= Nina Crulicovschi =

Nina Crulicovschi (born September 24, 1951) is an easy listening singer from Moldova.

She was born in a family of deported Moldovans, in the Kurgan Oblast of the Russian Soviet Federative Socialist Republic. After returning in Moldova, she studied at the "Ștefan Neaga" secondary music school in Chișinău (1968-1972), where she was a student of Loghin Țurcanu.

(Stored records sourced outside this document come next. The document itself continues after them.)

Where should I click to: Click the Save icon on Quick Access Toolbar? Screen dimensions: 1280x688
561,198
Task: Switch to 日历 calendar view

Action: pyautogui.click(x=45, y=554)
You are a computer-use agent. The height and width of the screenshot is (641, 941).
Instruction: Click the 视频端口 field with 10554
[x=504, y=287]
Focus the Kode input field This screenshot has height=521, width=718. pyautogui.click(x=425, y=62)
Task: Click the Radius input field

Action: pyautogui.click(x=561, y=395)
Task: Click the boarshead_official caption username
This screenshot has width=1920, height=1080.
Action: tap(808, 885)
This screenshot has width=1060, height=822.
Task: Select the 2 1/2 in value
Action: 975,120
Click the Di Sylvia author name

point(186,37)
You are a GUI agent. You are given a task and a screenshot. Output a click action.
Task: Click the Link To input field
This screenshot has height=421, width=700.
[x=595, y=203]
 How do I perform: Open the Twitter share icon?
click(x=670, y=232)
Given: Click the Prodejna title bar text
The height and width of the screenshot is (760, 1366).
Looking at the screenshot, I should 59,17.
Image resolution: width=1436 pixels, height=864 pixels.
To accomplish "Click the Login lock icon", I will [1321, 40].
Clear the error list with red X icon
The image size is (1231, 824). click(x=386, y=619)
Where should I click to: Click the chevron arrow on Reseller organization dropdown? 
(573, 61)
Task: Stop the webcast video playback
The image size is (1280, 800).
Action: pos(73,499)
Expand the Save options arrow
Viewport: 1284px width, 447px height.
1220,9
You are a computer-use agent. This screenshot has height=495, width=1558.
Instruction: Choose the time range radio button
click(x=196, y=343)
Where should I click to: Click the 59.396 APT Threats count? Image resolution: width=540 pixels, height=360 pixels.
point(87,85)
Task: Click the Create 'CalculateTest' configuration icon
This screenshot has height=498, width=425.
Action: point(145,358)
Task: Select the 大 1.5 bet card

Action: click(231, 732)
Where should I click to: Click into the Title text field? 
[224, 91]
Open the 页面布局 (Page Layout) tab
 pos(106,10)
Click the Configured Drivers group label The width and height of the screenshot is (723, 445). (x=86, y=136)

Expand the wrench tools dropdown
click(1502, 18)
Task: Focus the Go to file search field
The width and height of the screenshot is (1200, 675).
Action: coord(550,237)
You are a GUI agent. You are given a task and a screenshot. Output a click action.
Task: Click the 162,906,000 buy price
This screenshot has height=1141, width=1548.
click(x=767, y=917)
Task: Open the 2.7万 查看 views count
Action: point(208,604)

Nina worked in many music bands and orchestras, including: "Fluieraș" (1973-1975) and "Lăutarii" (1975-1976) orchestras, "Orizont" (1977-1979), "Bucuria" (1979-1982), and "Contemporanul" (1983-1989) bands of the National Philharmonic of Moldova. She recorded easy listening songs at Radio Moldova. Her discography includes:
- Steaua polară
- Steaua iubirii
- Laudă soarelui
- Te aștept
- Of, leliță Mărioară
- Nu mă plânge, bade
- Strigături moldovenești

Nina was also an actress, starring, among others, in Chipul tău (Telefilm-Chișinău, 1984). Since 1997, she works at the "Al. Davilla" Theatre in Bucharest.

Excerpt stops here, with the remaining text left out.